Sale of business vs sale of shares: What are the key considerations in transactions involving mining rights?

When a client approaches us to assist them in a transaction to divest an interest in a company that holds a mining right, there are key considerations that need to be reviewed to determine the best suitable transaction structure. This article provides a high level overview of certain general considerations.

11 Mar 2026 3 min read Corporate & Commercial Alert Article

At a glance

  • There are key considerations that need to be reviewed to determine the best suitable transaction structure in a transaction to divest an interest in a company that holds a mining right.
  • This article provides a high‑level overview of certain general considerations.
  • It is important to note that the overall business strategy, concerns and ultimate desired commercial outcome impact the overall transaction. 

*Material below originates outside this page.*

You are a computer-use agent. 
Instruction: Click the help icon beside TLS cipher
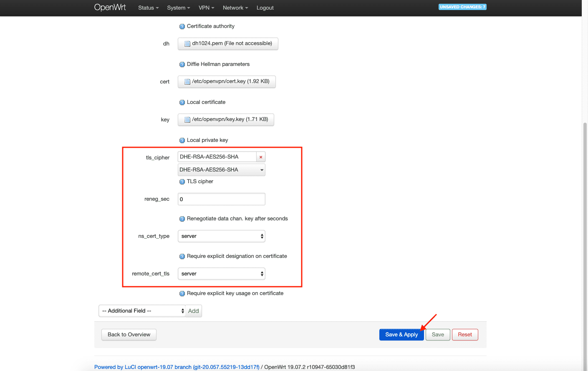click(182, 182)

Generally, a company that holds a mining right (mining company) can either sell:

  • the mining business as a going concern;
  • the mining right as an asset on its own (a portion of a mining right could be sold, however, such a sale is excluded from the scope of this article); or
  • the shares in the mining company.

If:

  • the mining business is sold, the parties would enter into a sale of business transaction;
  • the mining right is sold, the parties would enter into a sale of asset transaction; and
  • some or all of the shares in the mining company is sold, the parties would enter into a sale of shares and claims transaction.

Should:

  • The mining business be sold, while there are various factors to consider, this would generally include the transfer of employees, all related assets connected to the business, the customer and supplier contracts, and associated liabilities. The potential purchaser would need to have the appetite to step into the shoes of the exiting party.
  • The mining right be sold, the asset will simply be transferred, and the purchaser may need to obtain its own other ancillary related licenses to conduct a mining business and ensure that all other requirements, such as employees, contractors, assets and surface use agreements etc., are in place.
  • Some or all of the shares be sold, a purchaser will either need to negotiate purchasing 100% of the shares or be amenable to partnering with some of the existing shareholders. Further, the purchaser may negotiate board appointments and certain rights in respect of passing special and ordinary resolutions which the other shareholders would need to agree to.

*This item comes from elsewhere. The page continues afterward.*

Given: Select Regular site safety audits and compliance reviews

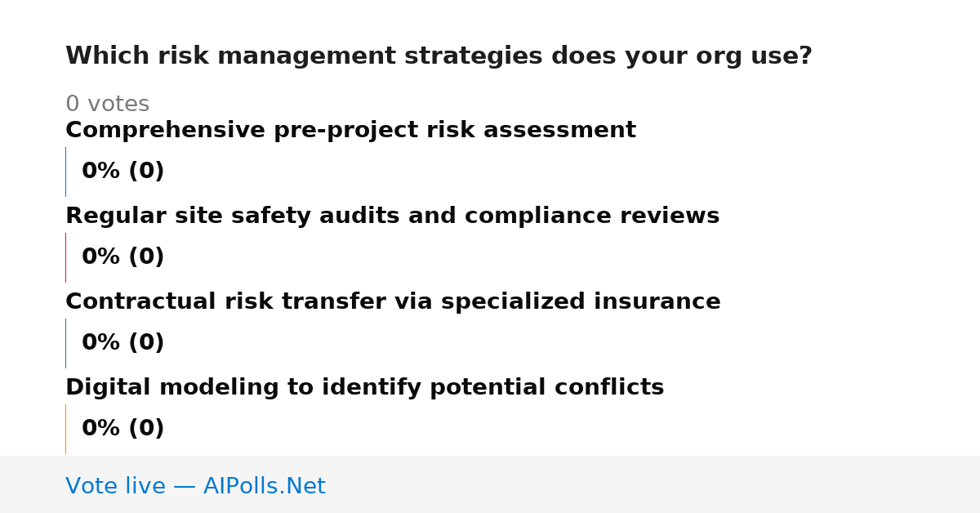Looking at the screenshot, I should (392, 216).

When choosing a certain structure, the transaction is largely driven by some of the following considerations.

Regulatory consent

Generally regulatory consent in terms of the Mineral Petroleum Resources Development Act, 2002 (MPRDA) will need to be obtained if (i) the mining business is sold, (ii) the mining right is sold or (iii) a controlling interest in the mining company is sold.

  • See our article dealing with what a controlling interest is in terms of section 11 of the MPRDA here; and
  • Read our article dealing with the potential changes to the requirement under section 11 of the MPRDA here.

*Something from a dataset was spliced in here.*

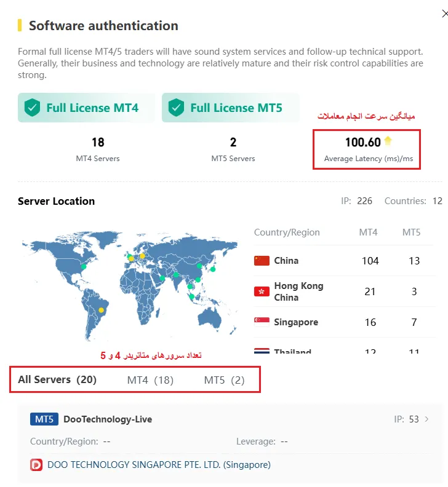Click the Hong Kong flag icon
This screenshot has width=448, height=487.
click(x=262, y=291)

Where shares in the mining company are sold, any conditions imposed in terms of the relevant mining right in respect of broad-based Black economic empowerment ownership requirements, would need to be considered on a case by case basis.

Competition and tax considerations

The parties would also need to consider if the proposed transaction triggers any merger filing requirements with the Competition Commission.

The tax considerations, consequences and requirements may ultimately drive the final decision on the transaction structure.

While the above is a very brief and high level snapshot of what the key issues would be, it is important to note that the client’s overall business strategy, concerns and ultimate desired commercial outcome impact the overall transaction.